Natural Freaks is rebranding and evolving as it flows into different arenas. “We’re trying our hand at the mas thing,” says Bruce. “[Freaks Mas] is all under the same umbrella [of Natural Freaks] but we are going under a different promotional name.” Freaks Mas still uses the name and popularity created by Natural Freaks in promoting carnival. Their mixes can be heard pulsating through the speakers at the mas camp and moving the masquerades and onlookers on “de Parkway.”

Starr Thorne looking sexy in Freaks Mas Sea Anemone.
Photo by Onika Straker

Located in Bedford-Stuyvesant, Brooklyn, the camp welcomes crowds from the fighting to stay West Indian and African American communities, holding on to their homes. With the invading ‘transplanted few’ moving into a new, up-and-coming neighborhood where there is an apparent threat to their culturally established existence. Freaks Mas, has the unique opportunity to educate new comers about West Indian culture and the significance of carnival, especially in the Diaspora. It retains a piece of back home for many from the West Indies whom are not able to make the pilgrimage to their native lands for their own carnivals.

Rodney Snell, assistant manager of Freaks Mas also a father, said, “It is very important to get the children involved from early. My daughter started when she was four; it’s in her blood. They are in it!” As such, “Just for Fun” is the “kiddies” production of Freaks Mas.
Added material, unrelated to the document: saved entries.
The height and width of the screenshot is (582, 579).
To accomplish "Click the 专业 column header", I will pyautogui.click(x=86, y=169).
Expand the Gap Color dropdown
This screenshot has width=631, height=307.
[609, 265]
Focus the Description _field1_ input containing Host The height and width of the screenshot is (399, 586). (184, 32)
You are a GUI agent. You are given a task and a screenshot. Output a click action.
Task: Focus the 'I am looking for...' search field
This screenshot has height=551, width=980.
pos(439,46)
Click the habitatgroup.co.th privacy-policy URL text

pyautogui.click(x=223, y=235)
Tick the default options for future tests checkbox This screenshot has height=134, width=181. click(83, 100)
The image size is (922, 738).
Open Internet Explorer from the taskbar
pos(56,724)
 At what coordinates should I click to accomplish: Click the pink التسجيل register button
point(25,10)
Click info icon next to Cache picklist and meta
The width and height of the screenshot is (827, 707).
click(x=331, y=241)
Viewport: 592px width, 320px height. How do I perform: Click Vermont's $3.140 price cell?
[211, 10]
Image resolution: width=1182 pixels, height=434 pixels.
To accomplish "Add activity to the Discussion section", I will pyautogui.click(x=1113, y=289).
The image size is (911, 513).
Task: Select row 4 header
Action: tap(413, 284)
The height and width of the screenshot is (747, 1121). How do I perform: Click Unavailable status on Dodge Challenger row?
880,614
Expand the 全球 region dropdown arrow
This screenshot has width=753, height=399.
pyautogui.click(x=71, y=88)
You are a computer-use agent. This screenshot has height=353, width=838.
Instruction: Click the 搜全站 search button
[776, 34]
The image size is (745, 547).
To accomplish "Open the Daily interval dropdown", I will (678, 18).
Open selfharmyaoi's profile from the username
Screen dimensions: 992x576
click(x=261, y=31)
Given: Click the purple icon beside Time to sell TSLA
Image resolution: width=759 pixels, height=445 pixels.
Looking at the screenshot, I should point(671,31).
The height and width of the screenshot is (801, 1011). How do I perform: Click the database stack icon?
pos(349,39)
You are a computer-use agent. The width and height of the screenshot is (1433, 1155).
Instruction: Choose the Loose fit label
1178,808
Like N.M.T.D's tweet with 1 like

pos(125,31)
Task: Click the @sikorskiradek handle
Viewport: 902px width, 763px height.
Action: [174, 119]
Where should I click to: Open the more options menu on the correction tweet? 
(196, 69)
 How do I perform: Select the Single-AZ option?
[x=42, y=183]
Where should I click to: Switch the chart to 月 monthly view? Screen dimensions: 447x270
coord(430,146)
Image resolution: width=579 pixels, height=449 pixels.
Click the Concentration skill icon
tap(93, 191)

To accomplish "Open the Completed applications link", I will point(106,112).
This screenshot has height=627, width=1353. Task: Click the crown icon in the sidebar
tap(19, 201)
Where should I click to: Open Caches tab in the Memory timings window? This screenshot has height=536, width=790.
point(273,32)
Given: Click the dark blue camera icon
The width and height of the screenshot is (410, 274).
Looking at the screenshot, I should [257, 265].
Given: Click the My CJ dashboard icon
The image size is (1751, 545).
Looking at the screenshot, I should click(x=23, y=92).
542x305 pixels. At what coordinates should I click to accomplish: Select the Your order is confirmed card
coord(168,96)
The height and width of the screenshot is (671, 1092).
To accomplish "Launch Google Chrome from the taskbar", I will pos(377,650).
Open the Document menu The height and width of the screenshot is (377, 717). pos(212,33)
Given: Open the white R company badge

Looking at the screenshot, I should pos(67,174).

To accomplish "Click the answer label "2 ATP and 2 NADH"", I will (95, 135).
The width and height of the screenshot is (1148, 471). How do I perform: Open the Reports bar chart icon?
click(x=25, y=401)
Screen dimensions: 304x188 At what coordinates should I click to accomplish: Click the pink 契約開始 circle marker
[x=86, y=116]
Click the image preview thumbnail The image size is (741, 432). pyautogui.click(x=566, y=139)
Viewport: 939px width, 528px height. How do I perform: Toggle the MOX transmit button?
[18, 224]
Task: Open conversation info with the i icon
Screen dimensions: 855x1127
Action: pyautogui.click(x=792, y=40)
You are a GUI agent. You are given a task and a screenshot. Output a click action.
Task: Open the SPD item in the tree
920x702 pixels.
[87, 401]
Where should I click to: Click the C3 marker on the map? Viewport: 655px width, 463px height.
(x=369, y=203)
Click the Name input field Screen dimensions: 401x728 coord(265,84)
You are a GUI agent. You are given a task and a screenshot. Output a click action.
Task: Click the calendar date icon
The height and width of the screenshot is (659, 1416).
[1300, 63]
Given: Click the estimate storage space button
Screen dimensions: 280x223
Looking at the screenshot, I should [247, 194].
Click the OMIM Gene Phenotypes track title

These babes hit “de parkway” on the Saturday preceding Labor Day, for a mini jump-up culminating at the back of the Brooklyn Museum to be judged; followed by a day of fun family activities.

The West Indian Day parade offers its community a slice of “back home” to many of those who aren’t fortunate to make that pilgrimage. Retaining that sense of home and culture is crucial for the first and second generation of West Indian Americans. It gives them an understanding of their identity and as such Freaks Mas strives to do the same with their 2013 presentation of Aquaria. Therefore, creating that sense of fun and excitement; a splash of color, costumes, identity, revelry and culture.

Kendra Weekes modelling Freaks Mas’ Queen Anthias.